This is the GitHub repository for Vishal Singh, Jeremy Yang and Zhen Yuan's paper Socioeconomics & Writing Styles: An analysis of US Public School Teachers. The draft is still in preparation. If you have any comments or questions, please contact Zhen Yuan.
The main goal of this research is to study the systematic difference in writing styles caused by socioeconomics and other factors. We are interested in what words and sentences are important for prediction, and in which direction. To this end, We utilize data from the SEDA and DonorsChoose.

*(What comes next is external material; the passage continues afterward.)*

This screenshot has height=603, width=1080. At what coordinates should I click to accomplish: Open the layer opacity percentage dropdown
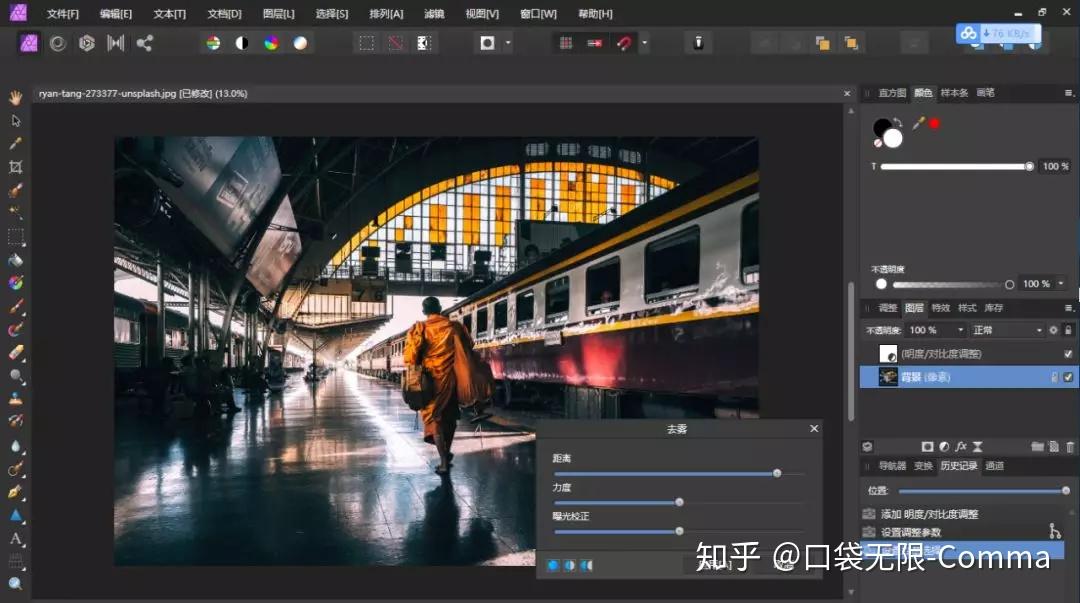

We use data from the Stanford Education Data Archive (SEDA) to measure the educational and economic gaps between rich schools and poor schools across the US. SEDA contains data about test scores for schools, geographically defined school districts, counties, commuting zones, metropolitan statistical areas, and states. The data spans from 3rd to 8th grade and from 2008-09 to 2017-18 school years. Besides, it also provides information of socioeconomic, demographic, and segregation characteristics of schools, districts, counties, metropolitan areas, and states. The school is uniquely identified by the 12-digit NCES school ID (ncessch), which is used to link the DonorsChoose data.
SEDA includes 82357 Public Elementary/Secondary Schools in the US. The table below reports number of schools in the nine divisions defined by United States Census Bureau.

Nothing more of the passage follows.